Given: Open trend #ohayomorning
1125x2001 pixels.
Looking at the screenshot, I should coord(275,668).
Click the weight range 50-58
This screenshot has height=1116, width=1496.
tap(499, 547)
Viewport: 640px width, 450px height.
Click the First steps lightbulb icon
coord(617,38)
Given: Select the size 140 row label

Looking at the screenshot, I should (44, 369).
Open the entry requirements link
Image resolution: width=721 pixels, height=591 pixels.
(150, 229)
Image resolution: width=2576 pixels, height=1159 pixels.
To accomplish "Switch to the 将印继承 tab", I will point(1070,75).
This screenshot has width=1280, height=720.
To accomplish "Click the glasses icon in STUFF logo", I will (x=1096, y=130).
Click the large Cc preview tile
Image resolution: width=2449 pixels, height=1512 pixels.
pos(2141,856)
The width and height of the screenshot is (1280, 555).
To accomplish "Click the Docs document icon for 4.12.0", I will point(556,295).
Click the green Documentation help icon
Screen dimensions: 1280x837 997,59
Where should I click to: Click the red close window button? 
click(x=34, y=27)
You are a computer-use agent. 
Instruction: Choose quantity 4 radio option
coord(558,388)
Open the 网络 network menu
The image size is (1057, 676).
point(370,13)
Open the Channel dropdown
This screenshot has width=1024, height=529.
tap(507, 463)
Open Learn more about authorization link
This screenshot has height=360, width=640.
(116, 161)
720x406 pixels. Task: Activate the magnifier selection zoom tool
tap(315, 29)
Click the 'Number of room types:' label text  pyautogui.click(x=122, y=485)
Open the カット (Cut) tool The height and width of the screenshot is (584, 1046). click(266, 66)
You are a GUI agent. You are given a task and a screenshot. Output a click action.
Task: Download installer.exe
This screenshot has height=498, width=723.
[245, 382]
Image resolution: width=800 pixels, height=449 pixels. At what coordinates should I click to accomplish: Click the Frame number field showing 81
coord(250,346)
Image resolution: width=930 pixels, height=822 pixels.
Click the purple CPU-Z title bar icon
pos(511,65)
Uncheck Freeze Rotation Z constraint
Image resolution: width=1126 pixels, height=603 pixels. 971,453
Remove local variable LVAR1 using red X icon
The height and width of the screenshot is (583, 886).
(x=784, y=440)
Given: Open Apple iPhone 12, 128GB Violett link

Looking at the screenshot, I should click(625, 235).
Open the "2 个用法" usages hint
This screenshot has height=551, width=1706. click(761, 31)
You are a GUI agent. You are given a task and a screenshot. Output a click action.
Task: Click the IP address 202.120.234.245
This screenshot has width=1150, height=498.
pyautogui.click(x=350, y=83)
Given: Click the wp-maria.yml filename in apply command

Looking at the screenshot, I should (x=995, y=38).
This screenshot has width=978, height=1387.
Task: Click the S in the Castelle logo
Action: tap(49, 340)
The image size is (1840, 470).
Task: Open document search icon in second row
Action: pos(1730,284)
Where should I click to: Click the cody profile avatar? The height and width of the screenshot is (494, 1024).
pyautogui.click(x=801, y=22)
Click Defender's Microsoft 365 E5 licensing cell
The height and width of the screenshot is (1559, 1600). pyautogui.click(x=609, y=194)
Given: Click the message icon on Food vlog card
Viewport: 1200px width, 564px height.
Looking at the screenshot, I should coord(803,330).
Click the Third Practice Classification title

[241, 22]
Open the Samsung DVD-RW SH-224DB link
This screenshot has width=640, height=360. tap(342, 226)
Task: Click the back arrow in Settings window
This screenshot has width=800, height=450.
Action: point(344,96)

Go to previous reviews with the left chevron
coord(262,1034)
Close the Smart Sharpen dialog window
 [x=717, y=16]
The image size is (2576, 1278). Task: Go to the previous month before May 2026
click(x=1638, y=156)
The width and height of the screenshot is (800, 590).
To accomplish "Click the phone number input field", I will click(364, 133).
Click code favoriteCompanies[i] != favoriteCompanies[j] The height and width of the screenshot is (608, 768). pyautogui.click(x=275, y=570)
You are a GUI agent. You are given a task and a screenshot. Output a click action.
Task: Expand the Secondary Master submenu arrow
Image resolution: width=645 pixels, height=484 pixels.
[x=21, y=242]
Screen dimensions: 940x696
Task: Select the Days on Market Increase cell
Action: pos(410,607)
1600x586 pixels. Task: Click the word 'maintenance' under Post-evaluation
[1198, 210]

----------

Would you retype all of the data exactly as shown?

-- Result below --
Given: Open trend #ohayomorning
1125x2001 pixels.
Looking at the screenshot, I should coord(275,668).
Click the weight range 50-58
This screenshot has height=1116, width=1496.
tap(499, 547)
Viewport: 640px width, 450px height.
Click the First steps lightbulb icon
coord(617,38)
Given: Select the size 140 row label

Looking at the screenshot, I should (44, 369).
Open the entry requirements link
Image resolution: width=721 pixels, height=591 pixels.
(150, 229)
Image resolution: width=2576 pixels, height=1159 pixels.
To accomplish "Switch to the 将印继承 tab", I will point(1070,75).
This screenshot has width=1280, height=720.
To accomplish "Click the glasses icon in STUFF logo", I will (x=1096, y=130).
Click the large Cc preview tile
Image resolution: width=2449 pixels, height=1512 pixels.
pos(2141,856)
The width and height of the screenshot is (1280, 555).
To accomplish "Click the Docs document icon for 4.12.0", I will point(556,295).
Click the green Documentation help icon
Screen dimensions: 1280x837 997,59
Where should I click to: Click the red close window button? 
click(x=34, y=27)
You are a computer-use agent. 
Instruction: Choose quantity 4 radio option
coord(558,388)
Open the 网络 network menu
The image size is (1057, 676).
point(370,13)
Open the Channel dropdown
This screenshot has width=1024, height=529.
tap(507, 463)
Open Learn more about authorization link
This screenshot has height=360, width=640.
(116, 161)
720x406 pixels. Task: Activate the magnifier selection zoom tool
tap(315, 29)
Click the 'Number of room types:' label text  pyautogui.click(x=122, y=485)
Open the カット (Cut) tool The height and width of the screenshot is (584, 1046). click(266, 66)
You are a GUI agent. You are given a task and a screenshot. Output a click action.
Task: Download installer.exe
This screenshot has height=498, width=723.
[245, 382]
Image resolution: width=800 pixels, height=449 pixels. At what coordinates should I click to accomplish: Click the Frame number field showing 81
coord(250,346)
Image resolution: width=930 pixels, height=822 pixels.
Click the purple CPU-Z title bar icon
pos(511,65)
Uncheck Freeze Rotation Z constraint
Image resolution: width=1126 pixels, height=603 pixels. 971,453
Remove local variable LVAR1 using red X icon
The height and width of the screenshot is (583, 886).
(x=784, y=440)
Given: Open Apple iPhone 12, 128GB Violett link

Looking at the screenshot, I should click(625, 235).
Open the "2 个用法" usages hint
This screenshot has height=551, width=1706. click(761, 31)
You are a GUI agent. You are given a task and a screenshot. Output a click action.
Task: Click the IP address 202.120.234.245
This screenshot has width=1150, height=498.
pyautogui.click(x=350, y=83)
Given: Click the wp-maria.yml filename in apply command

Looking at the screenshot, I should (x=995, y=38).
This screenshot has width=978, height=1387.
Task: Click the S in the Castelle logo
Action: tap(49, 340)
The image size is (1840, 470).
Task: Open document search icon in second row
Action: pos(1730,284)
Where should I click to: Click the cody profile avatar? The height and width of the screenshot is (494, 1024).
pyautogui.click(x=801, y=22)
Click Defender's Microsoft 365 E5 licensing cell
The height and width of the screenshot is (1559, 1600). pyautogui.click(x=609, y=194)
Given: Click the message icon on Food vlog card
Viewport: 1200px width, 564px height.
Looking at the screenshot, I should coord(803,330).
Click the Third Practice Classification title

[241, 22]
Open the Samsung DVD-RW SH-224DB link
This screenshot has width=640, height=360. tap(342, 226)
Task: Click the back arrow in Settings window
This screenshot has width=800, height=450.
Action: point(344,96)

Go to previous reviews with the left chevron
coord(262,1034)
Close the Smart Sharpen dialog window
 [x=717, y=16]
The image size is (2576, 1278). Task: Go to the previous month before May 2026
click(x=1638, y=156)
The width and height of the screenshot is (800, 590).
To accomplish "Click the phone number input field", I will click(364, 133).
Click code favoriteCompanies[i] != favoriteCompanies[j] The height and width of the screenshot is (608, 768). pyautogui.click(x=275, y=570)
You are a GUI agent. You are given a task and a screenshot. Output a click action.
Task: Expand the Secondary Master submenu arrow
Image resolution: width=645 pixels, height=484 pixels.
[x=21, y=242]
Screen dimensions: 940x696
Task: Select the Days on Market Increase cell
Action: pos(410,607)
1600x586 pixels. Task: Click the word 'maintenance' under Post-evaluation
[1198, 210]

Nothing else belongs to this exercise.